Collection entries:

►

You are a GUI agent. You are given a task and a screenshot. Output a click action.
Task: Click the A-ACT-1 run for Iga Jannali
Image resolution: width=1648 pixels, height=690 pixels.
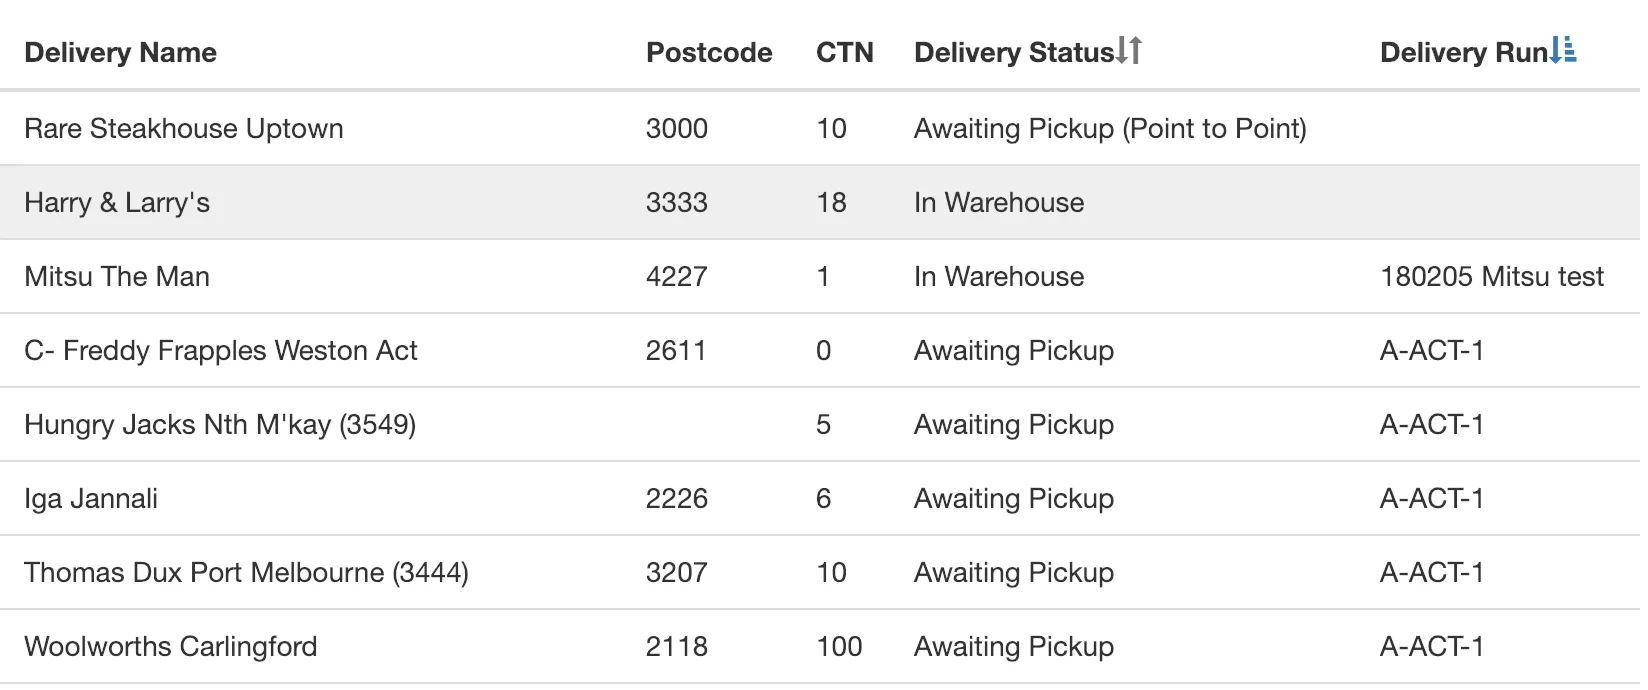[x=1432, y=498]
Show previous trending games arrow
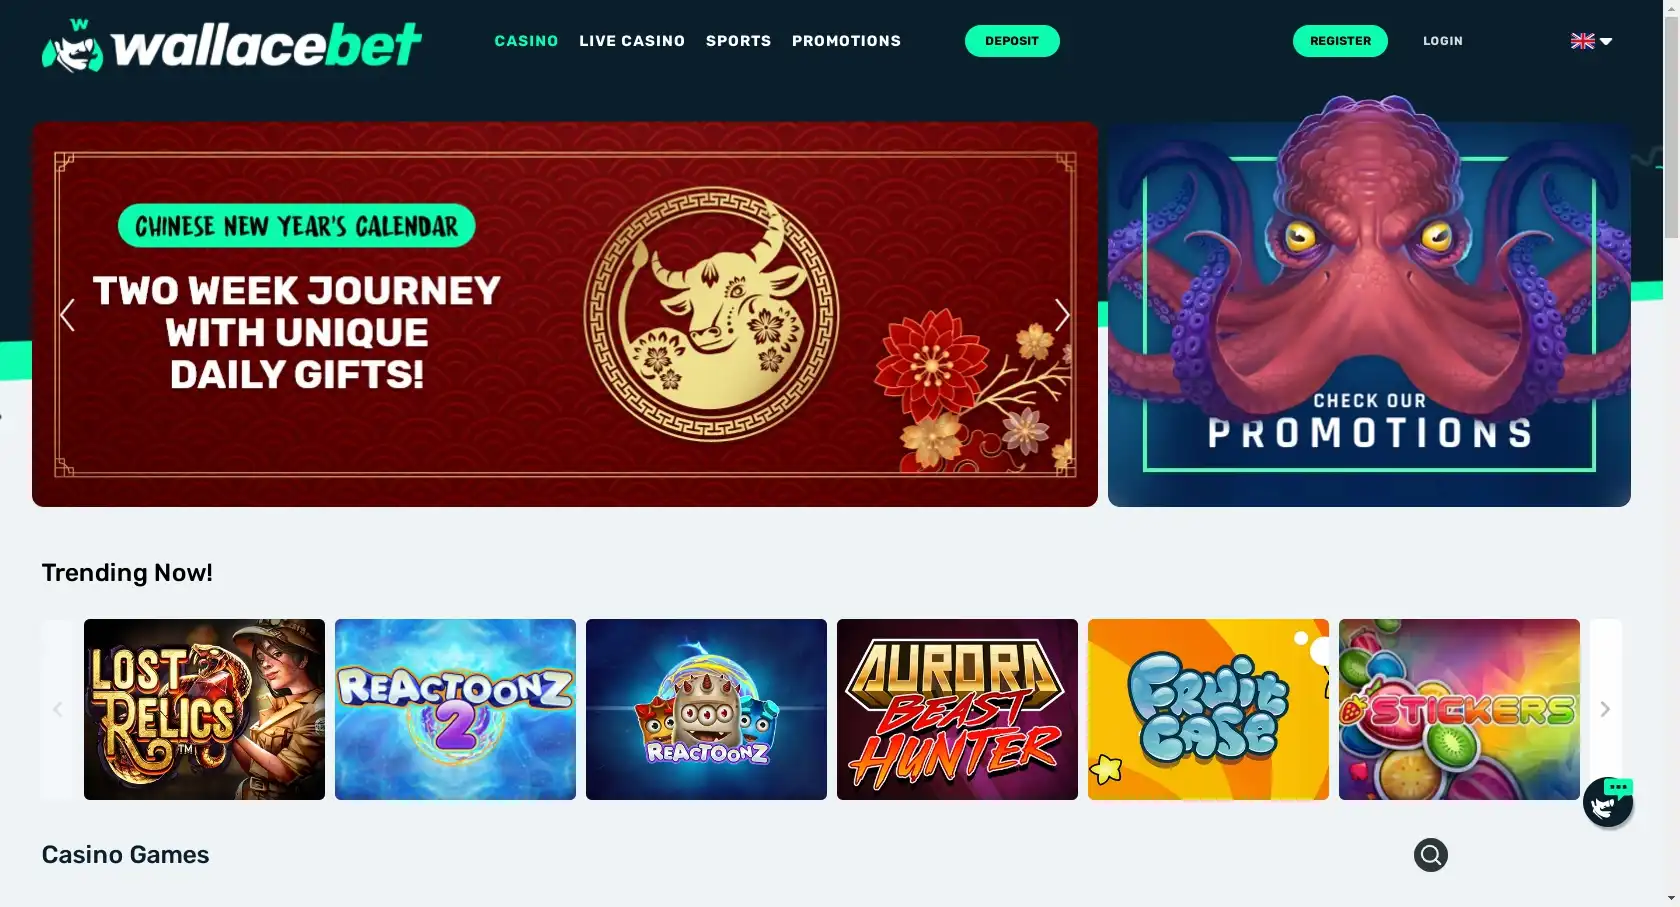1680x907 pixels. 57,709
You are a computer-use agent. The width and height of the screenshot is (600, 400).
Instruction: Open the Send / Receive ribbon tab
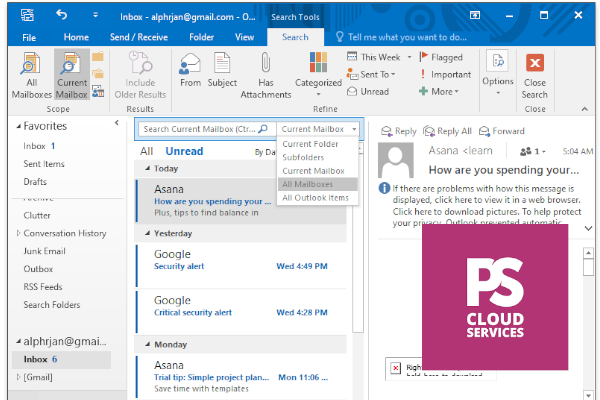(139, 37)
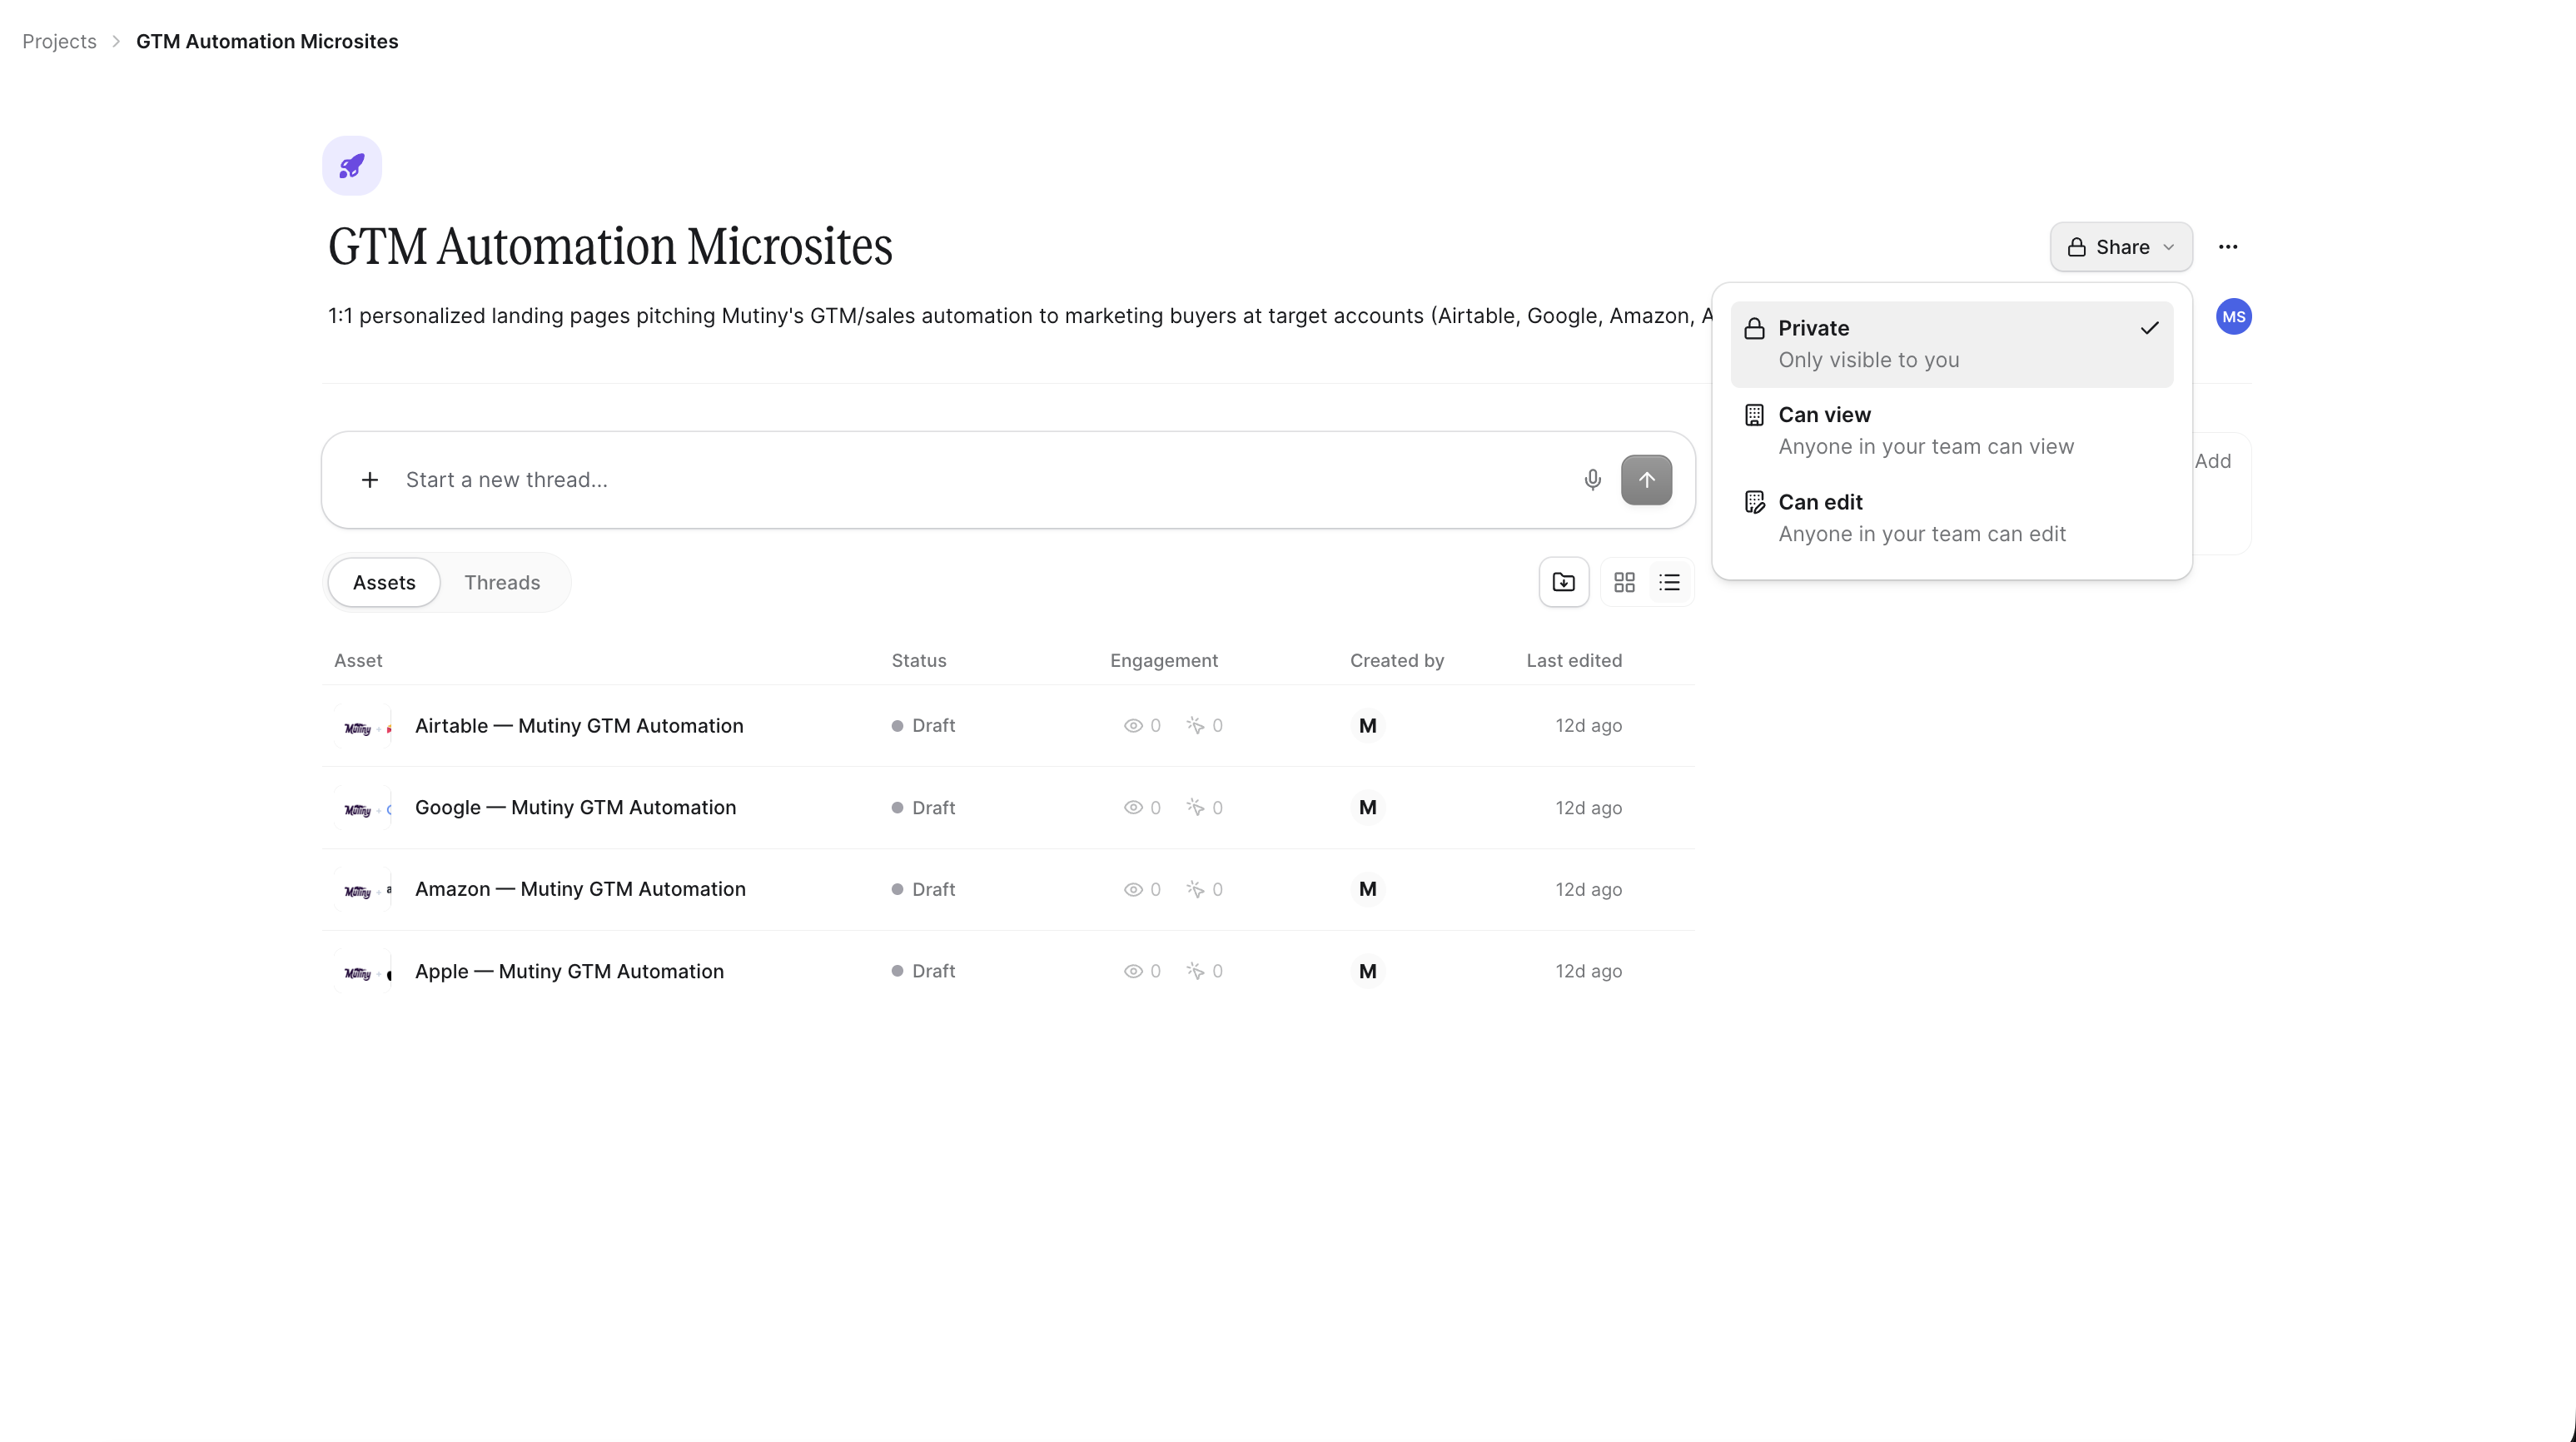Viewport: 2576px width, 1442px height.
Task: Select the Assets tab
Action: (x=384, y=583)
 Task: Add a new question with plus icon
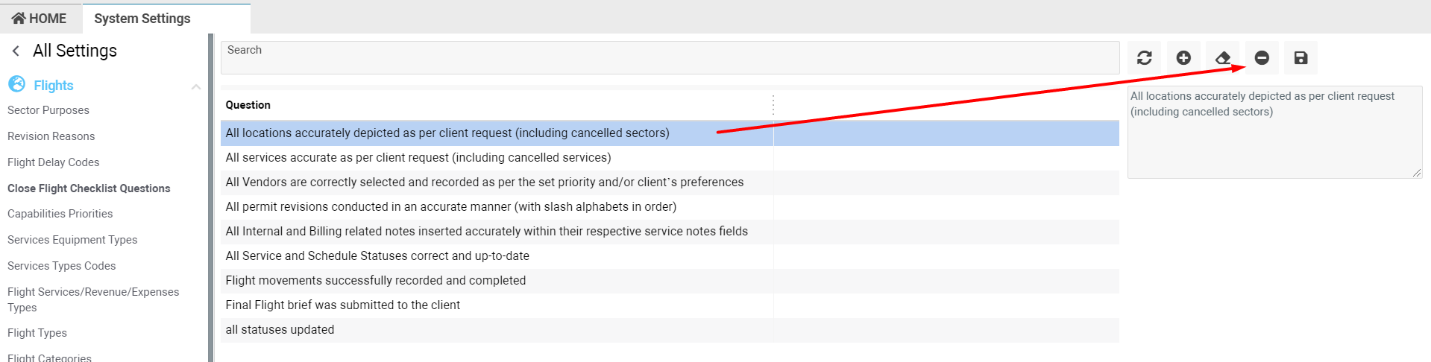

◄

• _To do_: Copy out each line of the data that has the word "agent" in it.

• _Written answer_:
You are a GUI agent. You are given a task and a screenshot. Output a click action.
You are a computer-use agent. The width and height of the screenshot is (600, 400).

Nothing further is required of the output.